ブルーナの進む先には少し広く開けた場所があり、壁は全て本で埋まっているが、大きなテーブルが三台置いてあった。その一つにブルーナは近付き、一番奥に立った。
「ここがいつもの私の場所よ。ここで本を読むの」
アリシアはブルーナの横に並ぶと一番奥のその場所から辺りを眺めた。
「ブルーナ……ルドヴィーグ伯爵家の書庫が、これほどのものだとは思わなかったわ」
アリシアは感嘆し、書籍の詰まった本棚を見上げ小さく息を吐いた。
「これほどの書庫があるなら、貴女が本の虫になる理由も分かるわね」
ブルーナは笑った。
「それでね、私は今日、貴女に本を貸してあげようと思ったの。それで、適当なものを探したんだけど……」
ブルーナはそう言いながら一冊の本を棚から出した。
「これ、読んでみて。きっと貴女なら面白く思うんじゃないかと……」
皮表紙の本には『植物誌』と書かれてあった。そして表紙の下に著者名が書かれてある。そこには『テオプラストス』と書かれていた。
「まぁ! 植物誌?!」
「そう、貴女はカエルが可愛いと言っていたでしょう? だからきっとアリストテレスの『動物誌』は読んだ事があるのではないかと思ったの。だから、今度はテオプラストスの『植物誌』はどうかしら?」
「まぁ! ありがとう! ブルーナ。『植物誌』はまだ読んでいなかったわ。この本、お借りしても良いの?」
「勿論よ。貴女にお貸しするために選んだのよ」
目を輝かせるアリシアを見てブルーナは満足げに笑う。自分が選んだ本を喜んでくれるアリシアが嬉しい。

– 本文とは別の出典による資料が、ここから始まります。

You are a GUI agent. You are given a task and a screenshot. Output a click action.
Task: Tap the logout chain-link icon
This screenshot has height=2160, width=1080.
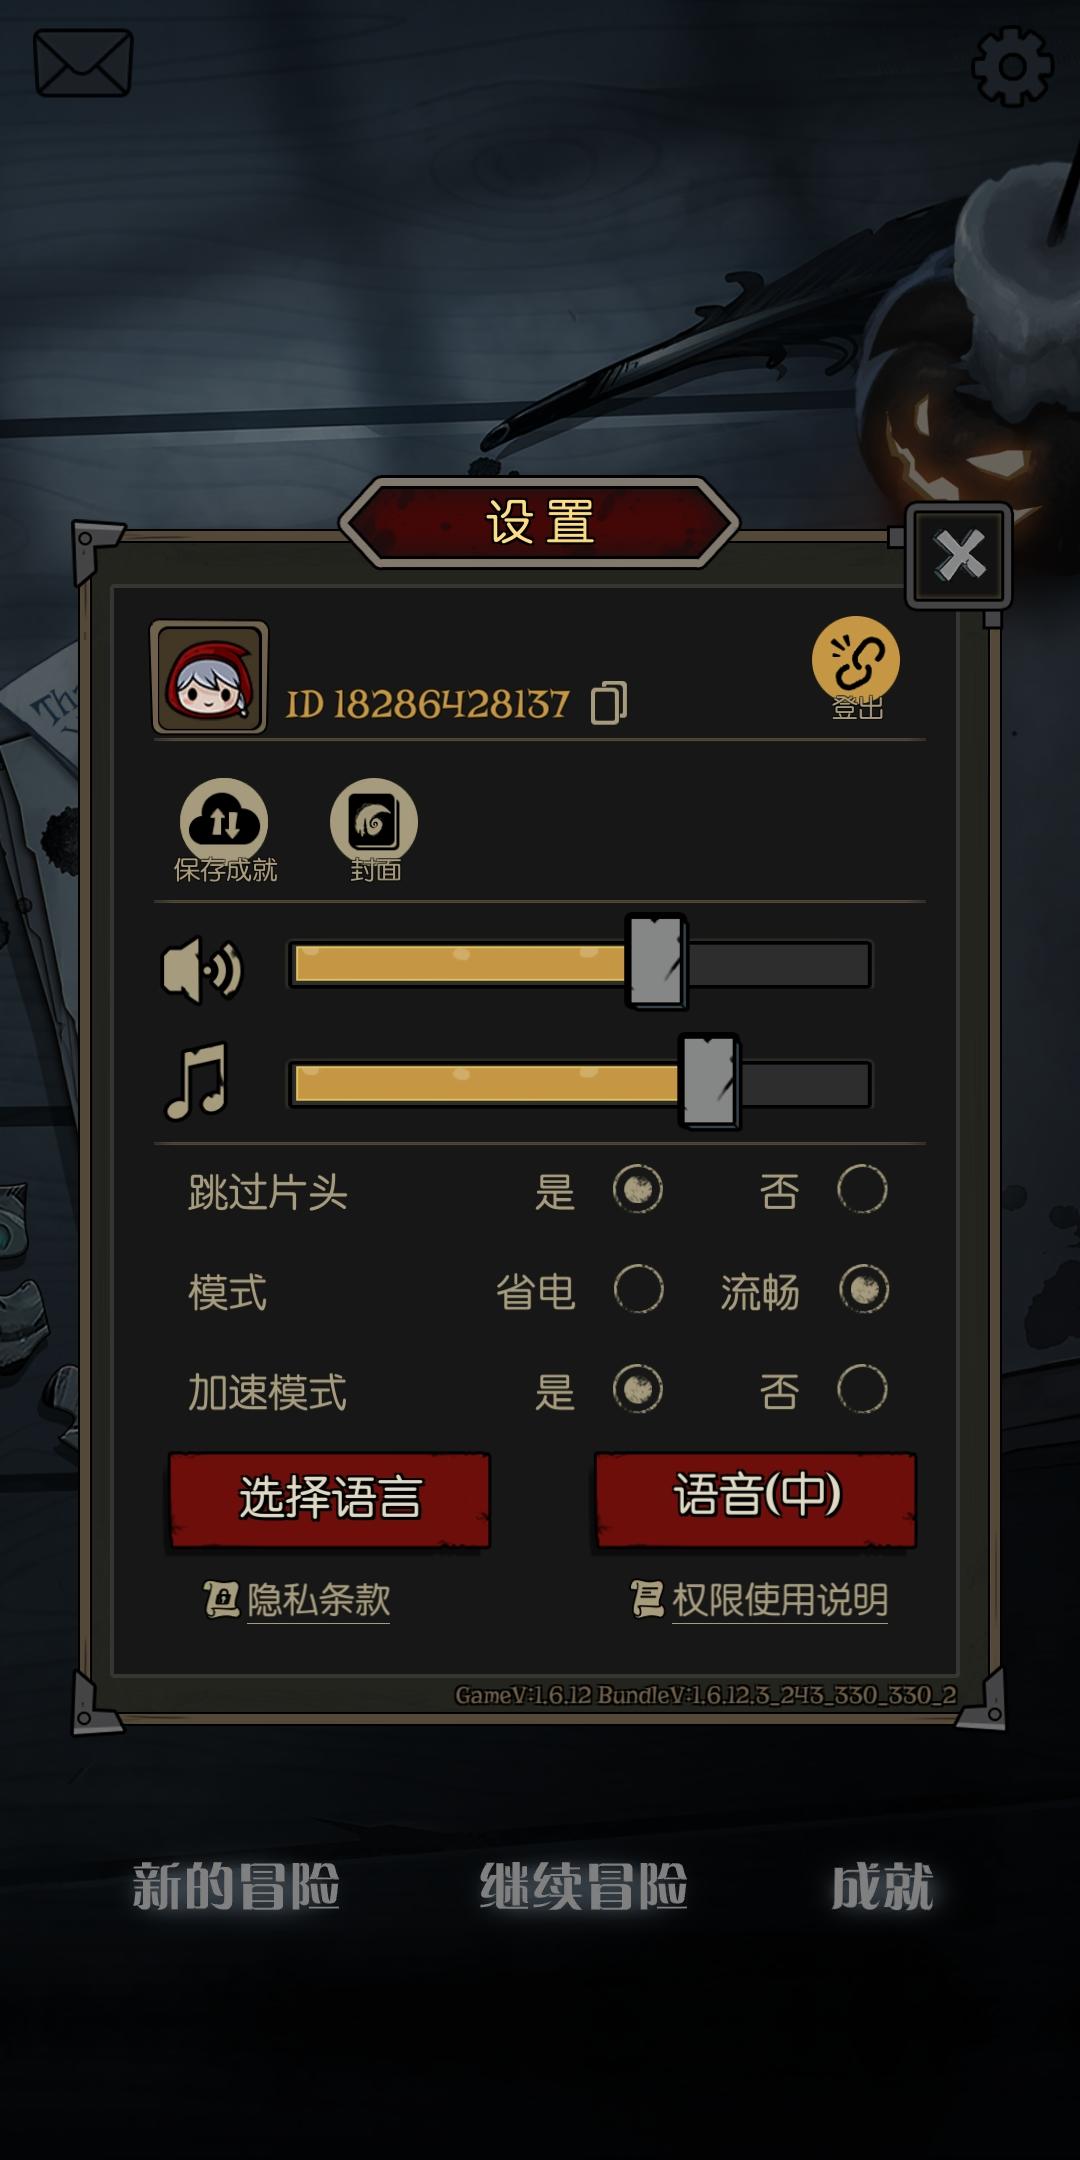pos(856,659)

エルダが灯を持って来たところで二人はテーブルに付き、灯りの下で本を広げた。
テオプラストスはアリストテレスの弟子だ。彼は師匠に倣い、独自の感性で植物を観察し記録して行った。その記録がそこには書かれてある。細かに観察した彼の眼は、きっと何にも勝るものだったのだろう。挿絵の施された記録には美しい植物の様子も描かれていた。
「……素敵だわ。この本は、図鑑の要素もあるのね」
「えぇ、きっとテオプラストス自身も詳細な植物の図を描いたと思うけれど、書き写す段階で絵師の力も借りたのではないかと思うの。見ただけで植物の特徴がわかるもの」
「テオプラストスは紀元前四〇〇年から紀元前三〇〇年の頃の人だったわね。ここまで詳細に観察するなんて……」
「この本、いくら見ていても見飽きないでしょう?」
「えぇ、本当に……」
二人は暫く『植物誌』を夢中になって読んだ。エルダとルティアはこの二人に付き合わされたがやる事がなく、仕方がないのでお茶会の準備をする事にした。
「アリシア嬢様、お茶会の準備をして参りますので、適当な頃においでくださいませね」
ルティアが声をかけたがアリシアは生返事だ。それはブルーナも同じで、エルダは微笑みながらルティアに行きましょうと身振りで示し、侍女二人は書庫を出て行った。
その日、本に夢中になった二人がお茶会をしたのはそれから二時間後の事だった。痺れを切らしたルティアが呼びに行き、漸く二人はお腹が空いていることに気付いたのである。
雨の中のアリシアの訪問は、初めの予定とは違ったとはいえ、概ね成功に終わった。
その事に誰よりもホッとしたのはエルダだったかもしれない。